Brief:
Gather, from the data below, each line in which the word "agent" occurs.

-- Data to use follows --

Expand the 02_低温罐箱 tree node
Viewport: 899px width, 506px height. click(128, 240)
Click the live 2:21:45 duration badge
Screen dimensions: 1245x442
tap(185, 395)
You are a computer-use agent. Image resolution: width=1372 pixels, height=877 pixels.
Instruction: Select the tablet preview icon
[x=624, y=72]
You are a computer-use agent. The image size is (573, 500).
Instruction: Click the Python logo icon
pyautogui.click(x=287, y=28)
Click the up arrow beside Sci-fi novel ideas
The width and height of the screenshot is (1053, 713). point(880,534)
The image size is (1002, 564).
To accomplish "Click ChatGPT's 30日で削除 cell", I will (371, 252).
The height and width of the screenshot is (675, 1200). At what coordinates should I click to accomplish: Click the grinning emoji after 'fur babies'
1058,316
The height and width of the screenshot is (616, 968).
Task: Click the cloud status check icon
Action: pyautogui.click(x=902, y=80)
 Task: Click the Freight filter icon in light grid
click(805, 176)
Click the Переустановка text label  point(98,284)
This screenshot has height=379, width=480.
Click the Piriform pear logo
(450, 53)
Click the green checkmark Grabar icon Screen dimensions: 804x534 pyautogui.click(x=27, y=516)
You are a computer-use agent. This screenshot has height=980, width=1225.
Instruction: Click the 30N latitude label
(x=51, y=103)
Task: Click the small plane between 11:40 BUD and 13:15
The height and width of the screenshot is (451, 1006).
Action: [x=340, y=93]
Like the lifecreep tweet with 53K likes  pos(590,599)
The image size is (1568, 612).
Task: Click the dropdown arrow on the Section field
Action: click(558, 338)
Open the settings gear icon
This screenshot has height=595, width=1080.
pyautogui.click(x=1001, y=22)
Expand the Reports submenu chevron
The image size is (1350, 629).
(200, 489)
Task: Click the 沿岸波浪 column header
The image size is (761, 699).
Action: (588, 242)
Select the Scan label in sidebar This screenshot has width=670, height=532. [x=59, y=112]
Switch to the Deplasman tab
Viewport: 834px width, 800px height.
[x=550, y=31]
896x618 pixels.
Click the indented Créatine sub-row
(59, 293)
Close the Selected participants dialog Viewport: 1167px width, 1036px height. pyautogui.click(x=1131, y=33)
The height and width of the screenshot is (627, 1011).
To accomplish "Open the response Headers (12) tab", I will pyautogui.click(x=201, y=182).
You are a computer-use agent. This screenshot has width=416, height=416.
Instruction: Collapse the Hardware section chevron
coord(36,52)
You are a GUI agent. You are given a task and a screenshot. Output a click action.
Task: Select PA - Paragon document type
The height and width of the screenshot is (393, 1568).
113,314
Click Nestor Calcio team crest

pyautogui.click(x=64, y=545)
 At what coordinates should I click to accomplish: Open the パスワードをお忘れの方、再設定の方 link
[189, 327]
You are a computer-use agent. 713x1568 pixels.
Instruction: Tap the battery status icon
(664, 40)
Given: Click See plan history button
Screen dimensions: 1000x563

-- Data to use concluded --

Result:
You are a computer-use agent. Image resolution: width=1372 pixels, height=877 pixels.
You are a computer-use agent. The image size is (573, 500).
You are a computer-use agent. This screenshot has height=980, width=1225.
You are a computer-use agent. This screenshot has width=416, height=416.
You are a GUI agent. You are given a task and a screenshot. Output a click action.
You are a computer-use agent. 713x1568 pixels.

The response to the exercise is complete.